What is needed.
From start to finish, set down the entries below exactly, leaving out the pictures.

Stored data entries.
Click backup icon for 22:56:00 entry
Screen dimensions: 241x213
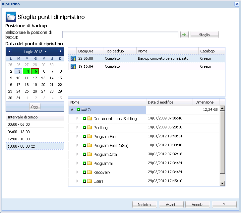coord(73,58)
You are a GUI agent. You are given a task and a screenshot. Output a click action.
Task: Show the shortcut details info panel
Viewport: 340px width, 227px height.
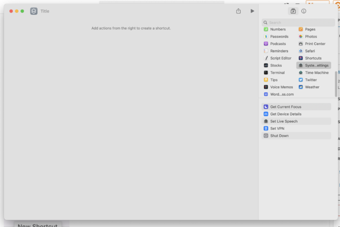[x=304, y=11]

Finished exercise.
Click backup icon for 22:56:00 entry
Screen dimensions: 241x213
coord(73,58)
You are a GUI agent. You are given a task and a screenshot. Output a click action.
Task: Show the shortcut details info panel
Viewport: 340px width, 227px height.
[x=304, y=11]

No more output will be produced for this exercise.